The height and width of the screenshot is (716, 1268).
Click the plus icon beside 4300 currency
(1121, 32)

========

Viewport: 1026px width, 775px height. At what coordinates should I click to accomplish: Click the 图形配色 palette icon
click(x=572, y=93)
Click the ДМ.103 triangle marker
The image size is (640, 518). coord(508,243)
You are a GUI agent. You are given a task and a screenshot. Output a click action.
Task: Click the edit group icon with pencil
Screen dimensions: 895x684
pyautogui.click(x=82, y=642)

========

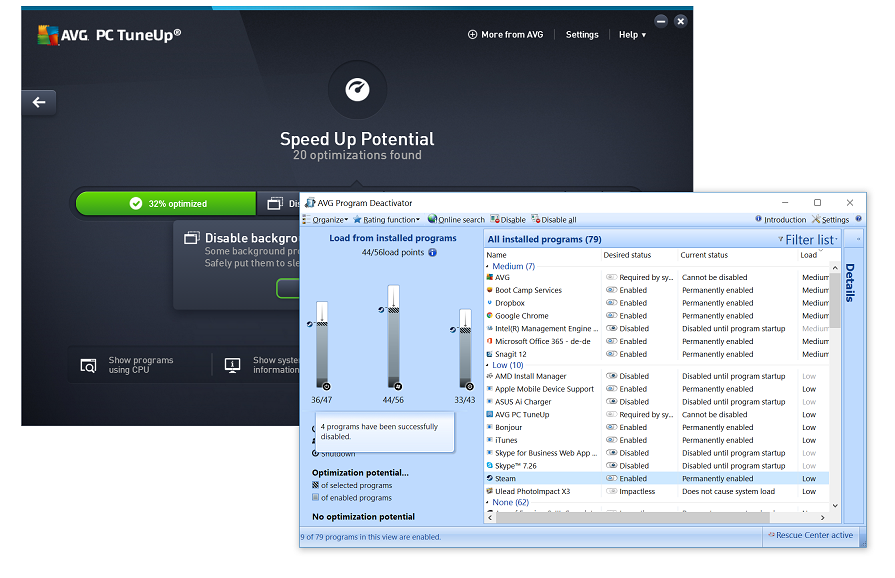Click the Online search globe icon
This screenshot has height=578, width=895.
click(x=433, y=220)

========

What is asked ▸
Arrange the lines above as a numbered list, leaving out any blank lines. Begin with the line containing "Click the ДМ.103 triangle marker" and end with the line containing "pyautogui.click(x=82, y=642)", including both.

Response to the exercise ▸
1. Click the ДМ.103 triangle marker
2. The image size is (640, 518). coord(508,243)
3. You are a GUI agent. You are given a task and a screenshot. Output a click action.
4. Task: Click the edit group icon with pencil
5. Screen dimensions: 895x684
6. pyautogui.click(x=82, y=642)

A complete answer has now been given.